Date of Award
Doctor of Philosophy
John Muldowney, D. H. Carlisle, Harold S. Fink, Richard C. Marins
The Constitution bestows upon the president the right to make appointments "by and with the advice and consent of the Senate" to federal position at home and abroad. Over the passage of time, through free use of this power and the implied power of removal, the several chief executives constructed a vast patronage system, of which one primary goal was to reward the party faithful for their services. The purpose of this dissertation is to determine how well Andrew Johnson, the unexpected successor of Abraham Lincoln, used the seemingly powerful patronage weapon and the reasons why he used it as he did.
Prior to his elevation to the presidency, Johnson had been a Jacksonian Democrat with a great faith in the wisdom of the masses of people. As such, he had subscribed to the spoils system with its attendant principles of loyalty to the party and rotation in office. There is little evidence to indicate that he subsequently changed his views, despite the fact that they were of questionable validity in the unbalanced postwar political context of 1865-1869.
Andrew Johnson was also a decided individualist, a characteristic which showed itself on several occasions during his presidential career. This trait at times overshadowed his political convictions and, increasingly during the course of his presidency, dictated his actions. Nowhere was this tact more clearly evident than in his use of the patronage.
As president, Johnson initially was allowed a free patronage hand, but as he and the dominant element of the Republican party, the Radicals; increasingly clashed on the issues of reconstruction, the latter moved to wrest control of the system from him. Seeking endorsement for his policies, he appealed to the people in the 1866 congressional campaign. Many of his supporters urged that he use the federal patronage to affect the outcome of the elections, and a number of changes were made, but the Radicals emerged victorious. Some observers, both at that time and later, charged that this result occurred because Johnson misused his patronage powers, but he probably realized that he could not have changed the outcome of the elections regardless of how he might have used his powers of removal and appointment.

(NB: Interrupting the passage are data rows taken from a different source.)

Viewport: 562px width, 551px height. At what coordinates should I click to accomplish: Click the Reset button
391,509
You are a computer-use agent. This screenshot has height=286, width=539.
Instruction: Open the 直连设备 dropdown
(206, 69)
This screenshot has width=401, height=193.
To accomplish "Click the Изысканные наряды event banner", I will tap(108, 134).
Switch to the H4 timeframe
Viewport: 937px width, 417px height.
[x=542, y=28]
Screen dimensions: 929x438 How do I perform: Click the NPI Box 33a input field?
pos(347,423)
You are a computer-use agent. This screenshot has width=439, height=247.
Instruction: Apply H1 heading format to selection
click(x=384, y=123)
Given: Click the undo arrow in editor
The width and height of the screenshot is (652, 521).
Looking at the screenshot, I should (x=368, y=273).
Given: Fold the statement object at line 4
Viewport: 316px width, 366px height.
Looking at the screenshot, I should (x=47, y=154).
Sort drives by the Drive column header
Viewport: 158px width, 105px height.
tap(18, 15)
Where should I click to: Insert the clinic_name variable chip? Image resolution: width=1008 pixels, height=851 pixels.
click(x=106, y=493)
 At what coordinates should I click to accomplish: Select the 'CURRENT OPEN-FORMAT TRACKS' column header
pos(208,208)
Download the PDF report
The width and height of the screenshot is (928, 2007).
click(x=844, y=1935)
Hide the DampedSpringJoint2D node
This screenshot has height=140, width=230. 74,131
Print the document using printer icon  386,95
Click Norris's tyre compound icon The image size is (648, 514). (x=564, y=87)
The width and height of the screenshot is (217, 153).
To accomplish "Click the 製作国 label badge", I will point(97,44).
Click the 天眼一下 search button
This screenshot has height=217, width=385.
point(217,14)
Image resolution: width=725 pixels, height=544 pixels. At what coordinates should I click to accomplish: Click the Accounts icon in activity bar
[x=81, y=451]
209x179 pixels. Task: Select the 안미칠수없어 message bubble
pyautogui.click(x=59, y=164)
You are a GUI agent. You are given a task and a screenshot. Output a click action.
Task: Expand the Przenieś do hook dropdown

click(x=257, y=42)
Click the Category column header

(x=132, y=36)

Having failed to win popular support for his position, Johnson then faced the alternative of either turning to the Democratic party and bolstering it with the federal patronage or becoming politically isolated. The leaders of that party both expected and encouraged him to return to the fold, but the chief executive steadfastly refused to do so. The people had not elected a Democratic president in 1864 and Johnson's integrity and honesty dictated that they were not to receive one against their will.
While becoming increasingly politically isolated, Johnson sought to reward those who had remained faithful to him. Close supporters were appointed to office, and despite demands from Democrats that changes be made, he refused to remove loyal cabinet members from their posts. At the same time, however, the president would not tolerate disloyalty. When his secretary of war proved unfaithful, Johnson, defying Radical legislative efforts to secure Edwin M. Stanton in his position, removed him from office. This move led to the chief executive's impeachment and trial, a process which the Radicals unsuccessfully attempted to turn into a condemnation of his entire patronage policy.
Both primary and secondary sources were used for this study. Heavy dependence was placed upon certain manuscript collections, particularly those of Andrew Johnson, Senators John Sherman and Lyman Trumbull, and Representative Elihu B . Washburne. The Congressional Globe, the United States Senate Executive Journal, and the official account of the impeachment trial were also of considerable value.
Baumgardner, James Lewis, "Andrew Johnson and the Patronage. " PhD diss., University of Tennessee, 1968.